Now I maintain that this doctrine of granting an absolute divorce on the basis of “comparative guilt” is in direct opposition to our Statute, § 34-1209, as above quoted.3 I further insist that under the case of Crews v. Crews, 68 Ark. 158, 56 S. W. 778, we should grant only a limited divorce where both parties are at fault; we can decide which is the least guilty of the parties and grant that one a limited divorce. In Crews v. Crews, Chief Justice Bunn quoted the findings of the Chancellor:

“. . . upon consideration the court finds that both parties are to a degree in fault and that neither is entitled to an absolute divorce, but finds that a decree of divorce from bed and board should be rendered. a

Thus in Crews v. Crews, the Court allowed a limited divorce on the basis of “comparative guilt”; and I insist that when both parties have been guilty even to different degrees, then the only kind of divorce that should be granted is a limited divorce. I think the case of Crabtree v. Crabtree, 154 Ark. 401, 242 S. W. 804, does not in any way modify or overrule Crews v. Crews; and I think that chancellors should be encouraged to grant only a limited divorce to the lesser guilty of the two parties, and that an absolute divorce should be reserved to be granted only to a person who is entirely without guilt or fault. This would be a return to our old holdings; and sometimes a return to the old moorings is a very fine thing. In the hope that such may occur in divorce cases, I am writing this dissent.

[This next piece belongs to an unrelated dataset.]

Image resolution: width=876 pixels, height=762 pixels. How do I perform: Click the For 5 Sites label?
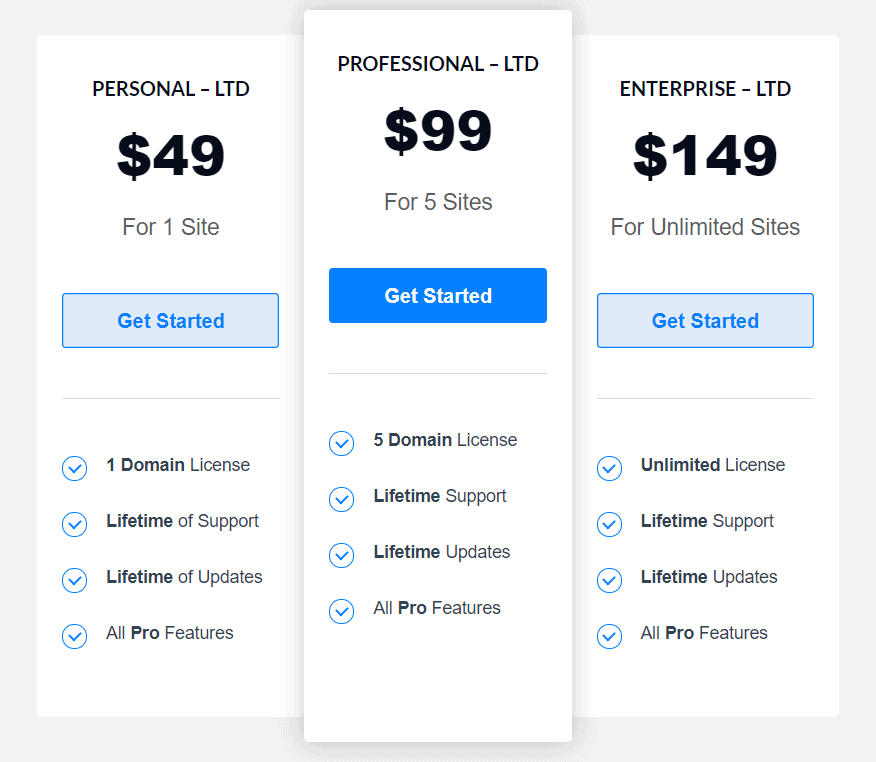pyautogui.click(x=437, y=202)
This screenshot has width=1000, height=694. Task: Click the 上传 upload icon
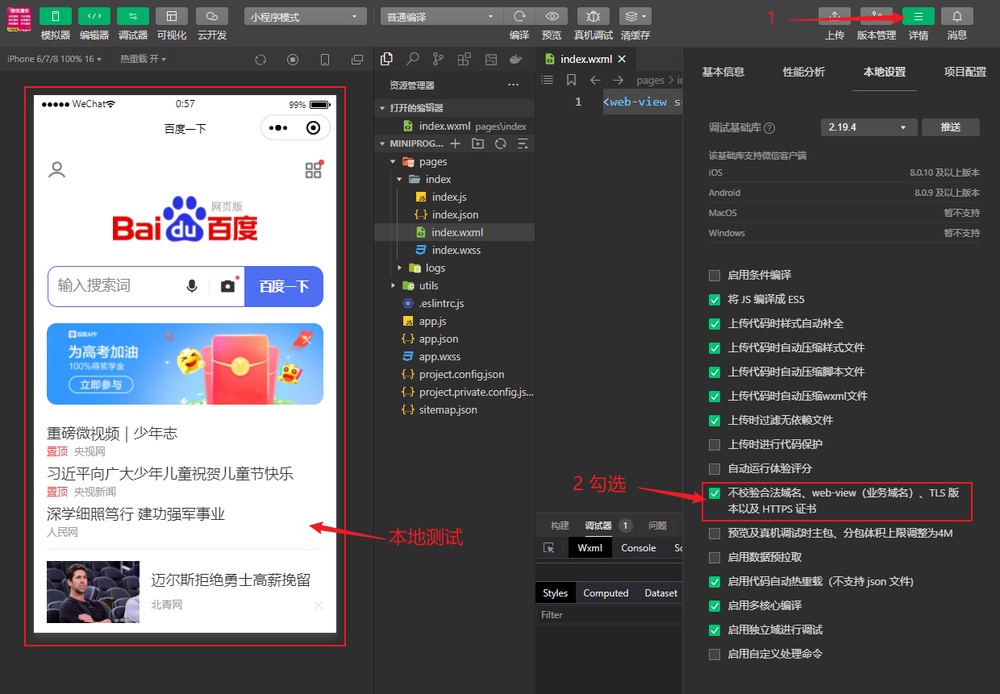(x=834, y=16)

It is interesting to note a fact that seems to have been overlooked by the Digesters of Arkansas Statutes: all of what is now § 34-1202, Ark. Stats., from the beginning down through the sixth section, is the same law that has existed verbatim (with the exception of circuit court and chancery court terminology) since Statehood. See Chap. 51, § 1 of the Revised Statutes of 1837; Chap. 58, § 1 of English’s Digest of 1848; Chap. 59, § 1 of Gould’s Digest of 1858; § 2195, Gantt’s Digest of 1874; § 2556 of Mansfield’s Digest of 1884; § 2505 of Sandel & Hill’s Digest of 1894; and § 2672 of Kirby’s Digest of 1904. In other words, ever since Statehood, the courts have had authority to grant both limited and absolute divorces.

For Annotations dealing with this doctrine of “comparative guilt” or “comparative rectitude,” see 63 A. L. R. 1132, 159 A. L. R. 734, and 21 A. L. R. 2d 1267.

We have some cases which in effect disavow the doctrine of “comparative guilt.” See Evans v. Evans, 219 Ark. 325, 241 S. W. 2d 713.